The project that was created for this IPE is called the Keeping Active Bodies And Minds (KABAM) Activity Program. The students tailored this program to meet the needs of seniors who are looking for a way to stay healthy in a fun and unique way. The program consists of a warm up activity, six stations with a different activity at each, and a cool down activity. The activities were designed to target commonly used muscle groups and areas of the brain to maintain or improve the participants’ general level of functioning. The stations alternate from a body activity to a mind activity; this allows participants the opportunity to rest their body at every other station while they exercise their mind. Each copy of the program includes all materials necessary for each activity, and the only additional equipment required is a chair for each participant for every activity. Music is recommended to add excitement to the warm up activity and a sense of relaxation to the cool down activity. Each participant is provided with an activity record sheet at the end of the program to track their individual progress. Participants are also encouraged to celebrate the completion of each activity by fist pumping and cheering “KABAM!”

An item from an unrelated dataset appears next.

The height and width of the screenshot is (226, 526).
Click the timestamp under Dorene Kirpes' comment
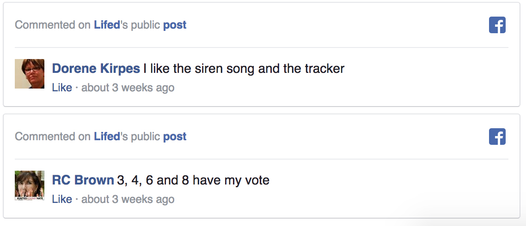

One significant feature of the program is its flexibility to be used with a wide range of participants in a variety of settings. Not only does each activity include two modifications to increase or decrease its level of difficulty, but the stations can also be set up in any way to meet the level of functioning of the participants. For example, for less mobile participants, all stations can be completed in one location; for more mobile participants, each station can be set up in a different location to promote exercise through walking from one station to the next.
The program was presented to two different groups: first on the Mayflower Alternate Level of Care Unit at SMH, and then at the Middleton Adult Day Program. Since then, the program has also been used on the Veteran’s Unit at SMH, and has been continued on a weekly basis at the Middleton Adult Day Program. Plans have also been made to trial the program at the Wickwire Assisted Living Residence in Wolfville, NS in the near future. The program has been noted to be easy to implement by users, and enjoyable by the majority of participants. An added social benefit has been observed with the group approach to completing the activities, and individual level of functioning can also be observed with continued implementation of the program.
The outcomes of this project were presented to the Seniors LINCS – Living Independently with Community Supports team. Overall, the KABAM Activity Program was successful on many accounts, as a student IPE project and as a new activity resource for a variety of programmers who work with seniors. Kristin and Mark would like to thank all members of the Seniors LINCS team, their fieldwork preceptors at SMH, and all other staff and participants who helped make the project a success with their participation, constructive feedback, and support.